▸ ABOUT THIS EXERCISE
Transcribe exactly the lines from the one containing "Select the 大盘J线: 74.03 readout" through the end of the entries, including both the first and the last, and nothing else.

▸ DATA PROVIDED
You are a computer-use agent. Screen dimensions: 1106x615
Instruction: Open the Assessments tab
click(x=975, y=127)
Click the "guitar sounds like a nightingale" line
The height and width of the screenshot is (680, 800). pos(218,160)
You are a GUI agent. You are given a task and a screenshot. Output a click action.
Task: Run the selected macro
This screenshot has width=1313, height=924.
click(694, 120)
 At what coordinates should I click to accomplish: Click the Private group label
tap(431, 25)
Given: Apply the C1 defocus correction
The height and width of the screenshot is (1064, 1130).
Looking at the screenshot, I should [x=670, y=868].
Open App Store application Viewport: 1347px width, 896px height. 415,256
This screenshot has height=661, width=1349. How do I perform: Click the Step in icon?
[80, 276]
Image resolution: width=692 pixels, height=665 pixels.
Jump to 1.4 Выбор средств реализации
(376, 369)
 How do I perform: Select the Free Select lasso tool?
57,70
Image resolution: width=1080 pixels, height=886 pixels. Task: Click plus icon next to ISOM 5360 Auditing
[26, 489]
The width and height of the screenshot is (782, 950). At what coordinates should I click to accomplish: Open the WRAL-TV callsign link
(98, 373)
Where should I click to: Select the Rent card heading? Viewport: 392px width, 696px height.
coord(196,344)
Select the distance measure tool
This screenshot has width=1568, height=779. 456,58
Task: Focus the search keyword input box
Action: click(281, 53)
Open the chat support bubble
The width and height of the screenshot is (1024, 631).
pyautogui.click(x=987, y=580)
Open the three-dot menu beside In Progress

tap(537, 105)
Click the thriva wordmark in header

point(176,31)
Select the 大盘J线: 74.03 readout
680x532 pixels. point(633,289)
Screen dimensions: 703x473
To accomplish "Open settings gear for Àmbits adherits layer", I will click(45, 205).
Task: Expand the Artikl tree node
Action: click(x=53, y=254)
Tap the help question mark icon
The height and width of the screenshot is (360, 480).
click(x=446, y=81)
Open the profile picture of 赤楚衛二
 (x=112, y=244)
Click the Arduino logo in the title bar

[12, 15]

▸ EXERCISE OUTPUT
Select the 大盘J线: 74.03 readout
680x532 pixels. point(633,289)
Screen dimensions: 703x473
To accomplish "Open settings gear for Àmbits adherits layer", I will click(45, 205).
Task: Expand the Artikl tree node
Action: click(x=53, y=254)
Tap the help question mark icon
The height and width of the screenshot is (360, 480).
click(x=446, y=81)
Open the profile picture of 赤楚衛二
 (x=112, y=244)
Click the Arduino logo in the title bar

[12, 15]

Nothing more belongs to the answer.